Challenge - Can you restate the abstract on Carnot–Carathéodory spaces from "case. They play" to "[5, 2, 4, 6, 7]).", putting "study" wherever "investigation" appears?

Text section -
Аннотация:
We describe new fine properties of Carnot–Carathéodory spaces under
minimal assumptions on smoothness of the basis vector fields. As a
corollary, we discover new geometric properties of weighted
Carnot-Caratheodory spaces. All these results are new even for a “smooth”
case. They play crucial role in the development of the differentiability
theory on sub-Riemannian structures (see, e.g., works by S. Vodopyanov
[1, 2]), in the investigation of non-equiregular
Carnot–Carathéodory spaces (see, e.g., work by S. Selivanova
[3]) and imply many basic results of the theory of non-holonomic
spaces (see, e.g., work by S. Basalaev and S. Vodopyanov [4]).
$ $ Definition (see, e.g., [5, 2, 4, 6, 7]).
Fix a connected Riemannian $C^{\infty}$-manifold $\mathbb M$ of topological dimension $N$. The
manifold $\mathbb M$ is called the
Carnot–Carathéodory space if the
tangent bundle $T\mathbb M$ has a filtration
$$
H\mathbb M=H_1\mathbb M\subsetneq\ldots\subsetneq H_i\mathbb M\subsetneq\ldots\subsetneq H_M\mathbb M=T\mathbb M
$$
by subbundles such that every
point $p\in\mathbb M$ has a neighborhood $U\subset\mathbb M$
equipped with a collection of $C^{1}$-smooth vector fields
$X_1,\dots,X_N$ enjoying the following two properties.
$ $ (1) At every point $v\in U$ we have a subspace
$$
H_i\mathbb M(v)=H_i(v)=\operatorname{span}\{X_1(v),\dots,X_{\dim H_i}(v)\}\subset T_v\mathbb M
$$
of the dimension $\dim H_i$ independent of $v$, $i=1,\ldots,M$.
$ $ (2) The inclusion
$[H_i, H_j]\subset H_{i+j}$,
$i+j\leq M$, holds.

Dataset extract -
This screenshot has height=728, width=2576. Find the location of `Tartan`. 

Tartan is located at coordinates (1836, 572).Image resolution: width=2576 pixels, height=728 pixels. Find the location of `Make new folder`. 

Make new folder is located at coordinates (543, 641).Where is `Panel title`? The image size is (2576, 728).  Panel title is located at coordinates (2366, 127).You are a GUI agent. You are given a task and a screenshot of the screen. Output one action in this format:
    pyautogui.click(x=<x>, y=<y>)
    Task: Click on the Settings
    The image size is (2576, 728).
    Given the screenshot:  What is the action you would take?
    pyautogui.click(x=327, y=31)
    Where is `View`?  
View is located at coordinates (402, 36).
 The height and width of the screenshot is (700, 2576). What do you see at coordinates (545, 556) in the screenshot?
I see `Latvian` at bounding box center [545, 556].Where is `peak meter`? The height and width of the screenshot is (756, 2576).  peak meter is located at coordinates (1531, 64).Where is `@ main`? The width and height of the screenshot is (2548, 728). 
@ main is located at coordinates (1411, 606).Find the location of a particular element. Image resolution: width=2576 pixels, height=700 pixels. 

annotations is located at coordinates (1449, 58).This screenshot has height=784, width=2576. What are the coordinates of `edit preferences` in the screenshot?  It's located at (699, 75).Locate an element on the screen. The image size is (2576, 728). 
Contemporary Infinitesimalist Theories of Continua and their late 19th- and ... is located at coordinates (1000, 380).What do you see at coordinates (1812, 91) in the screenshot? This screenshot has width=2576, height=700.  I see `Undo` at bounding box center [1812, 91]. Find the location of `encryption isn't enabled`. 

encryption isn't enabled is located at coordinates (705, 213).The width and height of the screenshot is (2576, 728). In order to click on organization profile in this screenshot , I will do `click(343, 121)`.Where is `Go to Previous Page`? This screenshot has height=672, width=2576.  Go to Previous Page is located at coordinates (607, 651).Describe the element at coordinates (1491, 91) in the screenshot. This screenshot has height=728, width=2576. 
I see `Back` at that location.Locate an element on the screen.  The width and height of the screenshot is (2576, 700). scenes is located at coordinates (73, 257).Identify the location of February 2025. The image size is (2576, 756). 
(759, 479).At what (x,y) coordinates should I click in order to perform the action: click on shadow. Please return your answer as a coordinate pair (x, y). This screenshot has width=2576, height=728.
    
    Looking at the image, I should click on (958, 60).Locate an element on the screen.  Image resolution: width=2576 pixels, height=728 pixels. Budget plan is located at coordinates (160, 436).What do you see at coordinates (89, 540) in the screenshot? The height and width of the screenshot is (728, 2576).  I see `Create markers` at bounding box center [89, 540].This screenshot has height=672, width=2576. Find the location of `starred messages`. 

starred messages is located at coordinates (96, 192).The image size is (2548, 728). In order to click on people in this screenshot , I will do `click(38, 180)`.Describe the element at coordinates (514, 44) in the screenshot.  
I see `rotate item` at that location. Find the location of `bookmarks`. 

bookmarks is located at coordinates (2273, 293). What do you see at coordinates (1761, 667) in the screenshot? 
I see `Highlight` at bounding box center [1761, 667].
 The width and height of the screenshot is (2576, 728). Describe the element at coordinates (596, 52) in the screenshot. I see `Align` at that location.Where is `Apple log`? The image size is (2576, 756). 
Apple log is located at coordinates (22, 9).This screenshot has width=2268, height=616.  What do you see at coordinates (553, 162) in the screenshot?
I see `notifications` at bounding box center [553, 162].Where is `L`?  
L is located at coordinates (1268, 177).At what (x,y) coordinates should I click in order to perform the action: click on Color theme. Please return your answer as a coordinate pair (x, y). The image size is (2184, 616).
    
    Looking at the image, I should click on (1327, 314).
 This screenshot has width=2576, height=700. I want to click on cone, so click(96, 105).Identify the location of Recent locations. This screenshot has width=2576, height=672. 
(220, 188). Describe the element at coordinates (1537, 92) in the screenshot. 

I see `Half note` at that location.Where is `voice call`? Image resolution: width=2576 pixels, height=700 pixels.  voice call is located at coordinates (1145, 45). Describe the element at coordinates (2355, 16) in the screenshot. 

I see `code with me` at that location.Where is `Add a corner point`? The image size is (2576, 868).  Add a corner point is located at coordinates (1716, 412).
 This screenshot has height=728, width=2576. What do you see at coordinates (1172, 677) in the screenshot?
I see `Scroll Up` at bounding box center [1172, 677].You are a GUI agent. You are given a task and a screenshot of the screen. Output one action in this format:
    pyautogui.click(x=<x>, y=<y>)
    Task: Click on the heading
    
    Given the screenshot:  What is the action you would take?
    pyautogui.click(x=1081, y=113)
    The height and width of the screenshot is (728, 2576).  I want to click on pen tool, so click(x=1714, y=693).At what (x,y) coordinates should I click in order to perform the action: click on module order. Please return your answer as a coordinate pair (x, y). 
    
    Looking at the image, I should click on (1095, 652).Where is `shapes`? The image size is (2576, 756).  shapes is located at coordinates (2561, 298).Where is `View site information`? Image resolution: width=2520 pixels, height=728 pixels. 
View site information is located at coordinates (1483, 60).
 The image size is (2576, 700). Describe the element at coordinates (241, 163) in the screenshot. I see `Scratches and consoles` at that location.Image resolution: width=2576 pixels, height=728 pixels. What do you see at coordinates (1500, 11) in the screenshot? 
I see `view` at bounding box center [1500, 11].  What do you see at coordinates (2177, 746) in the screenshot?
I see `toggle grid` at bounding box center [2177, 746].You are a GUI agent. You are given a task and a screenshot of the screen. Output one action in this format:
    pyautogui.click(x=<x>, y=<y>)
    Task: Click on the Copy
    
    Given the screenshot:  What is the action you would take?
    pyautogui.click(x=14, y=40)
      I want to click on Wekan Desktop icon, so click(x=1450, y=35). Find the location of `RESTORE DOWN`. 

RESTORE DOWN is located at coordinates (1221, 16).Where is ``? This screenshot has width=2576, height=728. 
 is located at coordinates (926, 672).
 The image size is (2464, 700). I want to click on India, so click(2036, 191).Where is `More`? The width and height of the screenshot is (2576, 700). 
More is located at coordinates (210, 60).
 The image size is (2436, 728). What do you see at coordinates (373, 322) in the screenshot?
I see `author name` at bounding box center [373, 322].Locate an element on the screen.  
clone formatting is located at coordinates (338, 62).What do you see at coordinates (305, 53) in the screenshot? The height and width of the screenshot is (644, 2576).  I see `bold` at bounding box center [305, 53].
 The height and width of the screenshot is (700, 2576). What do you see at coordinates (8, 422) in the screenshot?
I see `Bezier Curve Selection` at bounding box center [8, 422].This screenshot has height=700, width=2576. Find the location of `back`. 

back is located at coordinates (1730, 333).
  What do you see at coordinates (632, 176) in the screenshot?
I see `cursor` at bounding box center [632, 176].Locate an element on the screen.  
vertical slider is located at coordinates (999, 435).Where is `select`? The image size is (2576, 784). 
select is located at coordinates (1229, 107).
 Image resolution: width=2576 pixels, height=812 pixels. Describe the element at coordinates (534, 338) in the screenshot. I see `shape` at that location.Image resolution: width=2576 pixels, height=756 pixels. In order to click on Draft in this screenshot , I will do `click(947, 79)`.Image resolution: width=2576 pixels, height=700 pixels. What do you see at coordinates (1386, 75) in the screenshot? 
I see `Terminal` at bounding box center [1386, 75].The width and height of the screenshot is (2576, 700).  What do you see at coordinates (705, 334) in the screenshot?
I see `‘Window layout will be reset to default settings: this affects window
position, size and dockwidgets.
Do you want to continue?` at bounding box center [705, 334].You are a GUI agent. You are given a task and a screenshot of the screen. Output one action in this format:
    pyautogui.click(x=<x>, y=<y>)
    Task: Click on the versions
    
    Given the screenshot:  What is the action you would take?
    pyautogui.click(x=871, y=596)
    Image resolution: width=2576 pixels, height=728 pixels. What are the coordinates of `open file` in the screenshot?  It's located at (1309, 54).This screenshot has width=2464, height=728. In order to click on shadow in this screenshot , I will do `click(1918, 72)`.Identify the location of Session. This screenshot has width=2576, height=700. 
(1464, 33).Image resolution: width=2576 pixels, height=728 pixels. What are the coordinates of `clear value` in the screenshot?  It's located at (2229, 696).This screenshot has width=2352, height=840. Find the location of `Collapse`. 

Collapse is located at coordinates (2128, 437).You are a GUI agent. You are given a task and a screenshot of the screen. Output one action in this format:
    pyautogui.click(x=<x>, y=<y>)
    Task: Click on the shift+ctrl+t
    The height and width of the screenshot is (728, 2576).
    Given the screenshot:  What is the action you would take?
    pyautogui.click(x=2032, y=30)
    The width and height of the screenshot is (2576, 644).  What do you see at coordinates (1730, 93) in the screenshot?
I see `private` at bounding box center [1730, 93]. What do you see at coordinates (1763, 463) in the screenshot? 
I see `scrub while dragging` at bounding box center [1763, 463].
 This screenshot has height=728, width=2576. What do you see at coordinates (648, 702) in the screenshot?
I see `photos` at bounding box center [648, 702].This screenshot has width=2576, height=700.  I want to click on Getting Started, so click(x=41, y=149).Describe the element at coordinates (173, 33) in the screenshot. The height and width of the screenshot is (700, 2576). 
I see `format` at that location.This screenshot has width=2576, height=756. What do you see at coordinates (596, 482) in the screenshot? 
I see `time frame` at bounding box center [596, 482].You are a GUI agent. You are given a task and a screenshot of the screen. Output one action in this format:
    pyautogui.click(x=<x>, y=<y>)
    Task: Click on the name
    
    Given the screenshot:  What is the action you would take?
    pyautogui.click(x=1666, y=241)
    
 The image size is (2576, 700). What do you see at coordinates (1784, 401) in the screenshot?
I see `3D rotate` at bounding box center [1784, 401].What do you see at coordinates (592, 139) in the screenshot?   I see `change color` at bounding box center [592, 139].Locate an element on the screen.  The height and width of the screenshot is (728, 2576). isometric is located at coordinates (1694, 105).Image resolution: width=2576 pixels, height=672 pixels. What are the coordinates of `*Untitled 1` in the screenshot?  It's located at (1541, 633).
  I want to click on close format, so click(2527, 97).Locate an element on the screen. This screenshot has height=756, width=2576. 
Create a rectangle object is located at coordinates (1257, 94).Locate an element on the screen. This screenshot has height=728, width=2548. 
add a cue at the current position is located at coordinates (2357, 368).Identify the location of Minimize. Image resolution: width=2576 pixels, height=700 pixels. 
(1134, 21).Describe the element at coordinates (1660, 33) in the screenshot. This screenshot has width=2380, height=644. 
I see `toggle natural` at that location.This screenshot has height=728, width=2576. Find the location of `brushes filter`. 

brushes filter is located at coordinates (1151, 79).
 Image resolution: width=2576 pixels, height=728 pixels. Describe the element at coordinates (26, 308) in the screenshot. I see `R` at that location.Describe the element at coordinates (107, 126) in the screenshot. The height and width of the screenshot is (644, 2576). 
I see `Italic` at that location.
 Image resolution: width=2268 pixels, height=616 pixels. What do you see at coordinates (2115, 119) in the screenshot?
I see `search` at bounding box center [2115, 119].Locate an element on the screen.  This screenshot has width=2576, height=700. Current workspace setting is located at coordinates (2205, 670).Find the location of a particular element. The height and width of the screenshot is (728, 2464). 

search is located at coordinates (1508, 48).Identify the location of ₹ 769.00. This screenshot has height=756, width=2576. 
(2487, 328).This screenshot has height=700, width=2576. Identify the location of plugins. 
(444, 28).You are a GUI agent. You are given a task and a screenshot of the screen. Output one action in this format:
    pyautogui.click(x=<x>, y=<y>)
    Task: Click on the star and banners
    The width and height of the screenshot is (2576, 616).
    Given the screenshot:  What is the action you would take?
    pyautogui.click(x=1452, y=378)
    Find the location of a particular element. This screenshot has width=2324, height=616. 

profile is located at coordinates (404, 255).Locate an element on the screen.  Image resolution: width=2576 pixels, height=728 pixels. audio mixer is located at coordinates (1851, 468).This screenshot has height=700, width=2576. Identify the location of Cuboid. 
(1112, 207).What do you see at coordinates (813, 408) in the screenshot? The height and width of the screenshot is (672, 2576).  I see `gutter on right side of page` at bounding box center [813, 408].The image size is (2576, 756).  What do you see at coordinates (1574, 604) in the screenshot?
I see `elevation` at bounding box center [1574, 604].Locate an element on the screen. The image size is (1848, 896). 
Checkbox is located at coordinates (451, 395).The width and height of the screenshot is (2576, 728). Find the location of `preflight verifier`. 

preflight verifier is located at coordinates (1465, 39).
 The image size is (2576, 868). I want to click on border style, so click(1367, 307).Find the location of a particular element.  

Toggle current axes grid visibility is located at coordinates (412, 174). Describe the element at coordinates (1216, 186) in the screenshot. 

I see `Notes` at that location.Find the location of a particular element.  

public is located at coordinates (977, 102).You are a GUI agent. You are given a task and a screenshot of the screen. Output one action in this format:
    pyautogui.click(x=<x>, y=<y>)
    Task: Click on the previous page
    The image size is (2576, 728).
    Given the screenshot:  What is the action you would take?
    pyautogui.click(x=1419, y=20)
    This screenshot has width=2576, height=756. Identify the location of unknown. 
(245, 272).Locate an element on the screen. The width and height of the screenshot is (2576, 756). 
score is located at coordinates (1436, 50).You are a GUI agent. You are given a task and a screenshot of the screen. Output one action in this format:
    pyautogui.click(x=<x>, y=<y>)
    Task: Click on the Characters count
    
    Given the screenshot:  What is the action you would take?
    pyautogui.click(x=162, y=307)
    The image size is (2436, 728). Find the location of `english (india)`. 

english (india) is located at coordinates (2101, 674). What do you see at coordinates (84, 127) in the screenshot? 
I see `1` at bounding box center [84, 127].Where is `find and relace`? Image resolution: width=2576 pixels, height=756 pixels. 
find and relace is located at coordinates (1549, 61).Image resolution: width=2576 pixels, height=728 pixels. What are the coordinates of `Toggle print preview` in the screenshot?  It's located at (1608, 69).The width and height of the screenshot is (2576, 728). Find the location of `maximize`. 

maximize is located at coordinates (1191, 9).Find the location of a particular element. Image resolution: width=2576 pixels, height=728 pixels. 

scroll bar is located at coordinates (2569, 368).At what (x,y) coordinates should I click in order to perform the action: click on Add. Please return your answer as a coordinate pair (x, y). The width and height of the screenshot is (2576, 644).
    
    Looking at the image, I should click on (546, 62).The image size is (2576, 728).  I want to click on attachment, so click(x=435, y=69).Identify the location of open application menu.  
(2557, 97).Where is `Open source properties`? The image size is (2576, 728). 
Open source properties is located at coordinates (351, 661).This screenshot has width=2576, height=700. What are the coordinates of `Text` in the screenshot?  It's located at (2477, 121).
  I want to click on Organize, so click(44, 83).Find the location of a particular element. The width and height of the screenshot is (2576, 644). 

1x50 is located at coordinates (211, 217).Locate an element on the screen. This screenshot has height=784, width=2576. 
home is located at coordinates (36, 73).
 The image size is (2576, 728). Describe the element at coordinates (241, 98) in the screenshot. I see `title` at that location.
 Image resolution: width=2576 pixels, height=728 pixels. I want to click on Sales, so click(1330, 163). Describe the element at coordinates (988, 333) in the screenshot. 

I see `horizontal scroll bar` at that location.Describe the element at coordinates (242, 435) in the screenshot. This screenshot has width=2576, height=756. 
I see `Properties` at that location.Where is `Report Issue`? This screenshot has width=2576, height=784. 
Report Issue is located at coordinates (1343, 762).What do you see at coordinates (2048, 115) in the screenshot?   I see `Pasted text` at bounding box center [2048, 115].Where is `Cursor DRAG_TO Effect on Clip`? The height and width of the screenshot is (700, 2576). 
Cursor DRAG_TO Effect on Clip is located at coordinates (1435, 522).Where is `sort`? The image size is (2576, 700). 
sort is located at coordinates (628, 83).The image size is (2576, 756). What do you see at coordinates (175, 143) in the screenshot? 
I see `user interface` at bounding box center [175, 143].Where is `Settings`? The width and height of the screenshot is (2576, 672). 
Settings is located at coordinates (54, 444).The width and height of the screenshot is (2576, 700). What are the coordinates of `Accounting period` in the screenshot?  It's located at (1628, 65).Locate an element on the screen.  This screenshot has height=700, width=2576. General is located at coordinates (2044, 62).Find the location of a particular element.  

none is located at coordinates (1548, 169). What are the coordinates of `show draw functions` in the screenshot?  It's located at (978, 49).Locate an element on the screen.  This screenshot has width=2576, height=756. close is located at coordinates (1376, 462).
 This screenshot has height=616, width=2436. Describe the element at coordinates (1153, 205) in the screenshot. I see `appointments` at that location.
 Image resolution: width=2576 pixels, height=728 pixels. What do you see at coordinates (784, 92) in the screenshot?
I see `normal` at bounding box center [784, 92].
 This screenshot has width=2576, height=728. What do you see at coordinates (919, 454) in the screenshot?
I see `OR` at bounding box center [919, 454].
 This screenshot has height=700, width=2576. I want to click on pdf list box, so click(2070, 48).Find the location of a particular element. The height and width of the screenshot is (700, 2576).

Result of this task -
case. They play crucial role in the development of the differentiability
theory on sub-Riemannian structures (see, e.g., works by S. Vodopyanov
[1, 2]), in the study of non-equiregular
Carnot–Carathéodory spaces (see, e.g., work by S. Selivanova
[3]) and imply many basic results of the theory of non-holonomic
spaces (see, e.g., work by S. Basalaev and S. Vodopyanov [4]).
$ $ Definition (see, e.g., [5, 2, 4, 6, 7]).